Bilateral pudendal thigh flaps are elevated first in a subfascial plane with the skin paddle designed over the groin crease with a width up to 6 cm and length up to 15 cm.11 Although classically described as being patterned directly over the groin crease, the skin paddles may be oriented more laterally onto the medial thigh to recruit tissue from outside the area grossly affected by radiation (Fig. 2). The posterior incision at the base of the pudendal thigh flap is not made, but the pudendal skin paddle is elevated with the gluteal flap as an advancement flap. When combined with gluteal advancement, even the more laterally positioned pudendal skin paddles easily reach the introitus for vaginal resurfacing.
Bilateral V-Y gluteal advancement fasciocutaneous flaps are elevated by incising skin, subcutaneous fat and fascia beveling away from the skin paddle. Then the gluteal fascia is incised circumferentially, allowing the soft tissue to glide medially over the intact gluteus muscle as previously described.10 The medial aspect of each flap is deepithelialized providing 8 cm length of each flap to be sewn to one another and used to obliterate pelvic dead space while serving as a support for the pudendal thigh flaps (Fig. 1). The medial aspects of the pudendal thigh flaps are sewn to one another to create the posterior wall of the vagina, and this construct can be sutured to the coccyx and surrounding vaginal mucosa and placed on top of the supporting deepithelialized aspect of the gluteal flaps.
Patients are discharged from the hospital on postoperative day 3 with restrictions against abducting the legs past shoulder’s width for 2 weeks and against sitting with head of bed greater than 30 degrees for 4 weeks.

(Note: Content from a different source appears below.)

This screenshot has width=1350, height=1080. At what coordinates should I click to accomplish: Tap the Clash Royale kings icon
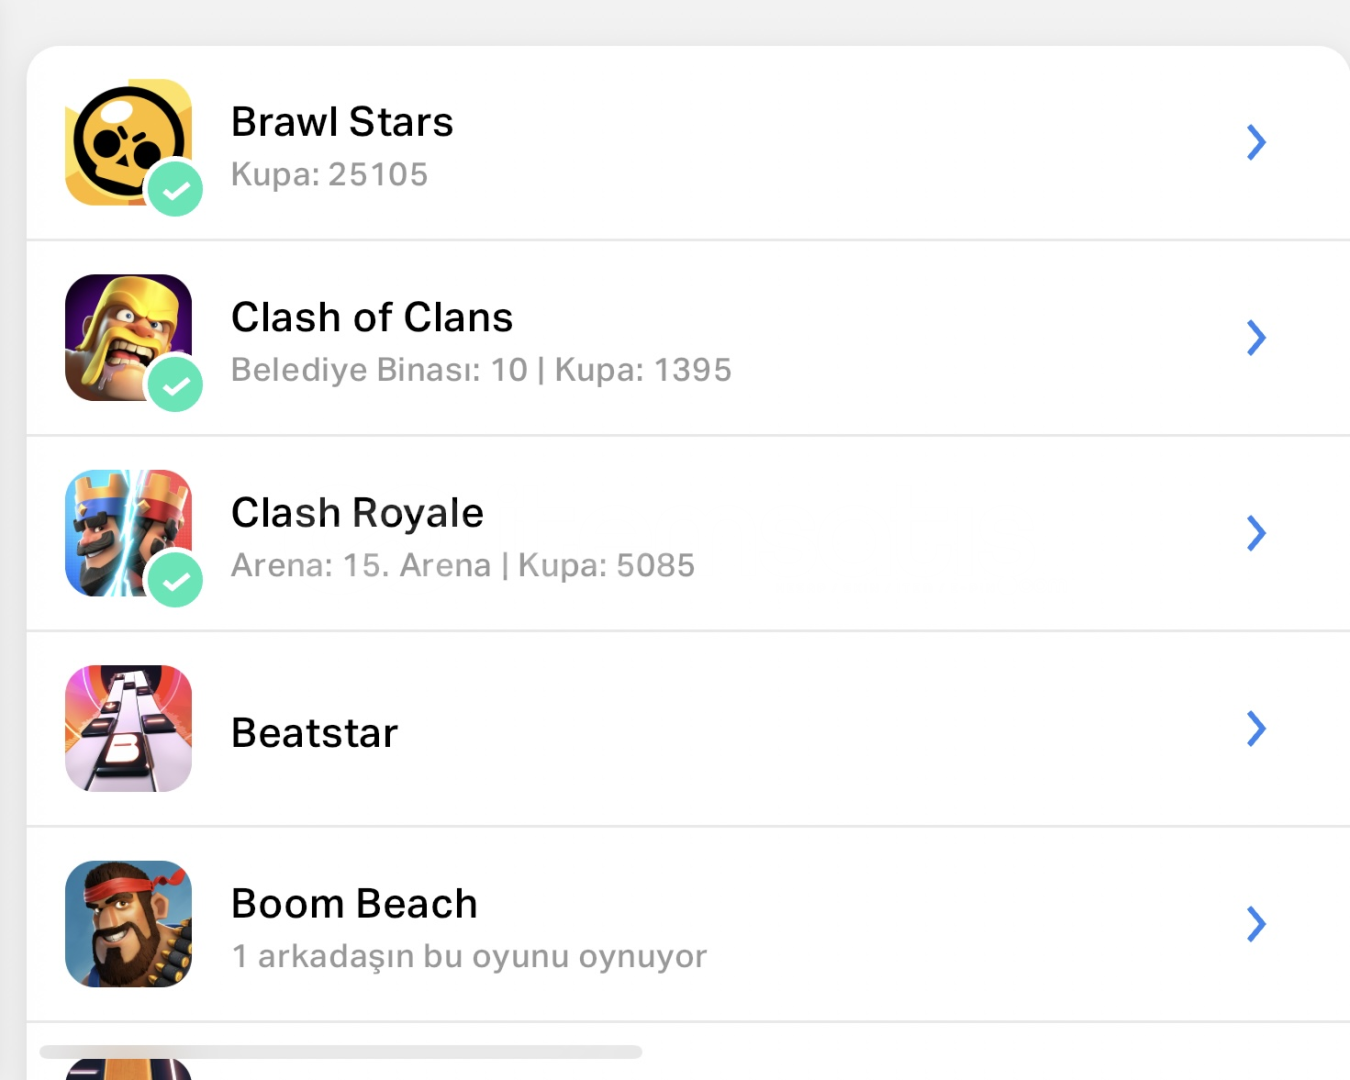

Rapid return of ambulation is encouraged beginning on postoperative day 1 with showering beginning on day 2. Buttock contour and perineal relationships appear normal with incisions hidden between esthetic units and an appropriate introital appearance is preserved (Fig. 3).

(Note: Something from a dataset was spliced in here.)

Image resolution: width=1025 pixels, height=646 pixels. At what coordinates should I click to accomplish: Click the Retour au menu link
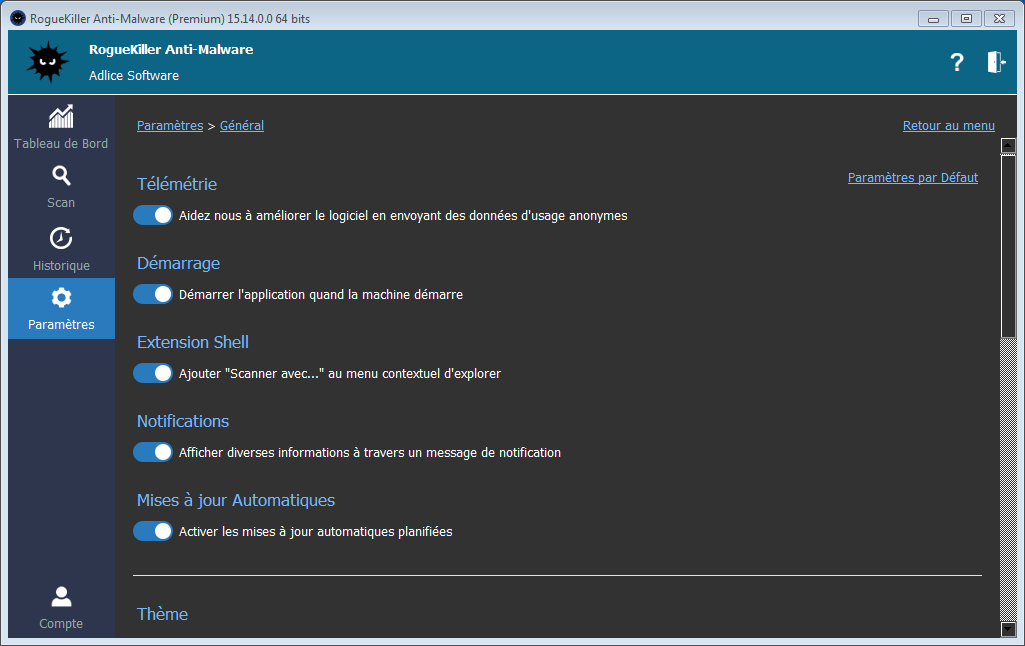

Our review of 8 consecutive pelvic reconstructions with at least 6 months follow-up show that minor skin dehiscence defined as incisional opening less than 5 cm in length was the most common complication (Table 1). Minor dehiscence was successfully treated in all cases with moist-to-dry dressings and daily showering with soap and water.
Gynecologic involvement during recovery is critical to functional pelvic rehabilitation. Topical estrogen replacement is recommended for premenopausal patients who have completed chemotherapy to prevent dehiscence of the pudendal skin paddles from the vagina due to mucosal atrophy. Preventative dilatation can be performed to maintain appropriate vaginal dimensions.
The combination of gluteal advancement flaps to provide pelvic soft-tissue bulk and tension-free closure with pudendal thigh flaps to resurface the posterior vagina provides a powerful tool for female pelvic reconstruction after robotic-assisted APR. For advanced cancers where neoadjuvant chemoradiation is required, radiation exposure will need to be considered for pudendal thigh flap design. However, this combination of flaps offers an excellent tool to reconstruct combined perineal and vaginal defects when abdominally based flaps are not available.
The authors thank Drs. Charles Friel and Kristin Turza for the inclusion of their patients in this article.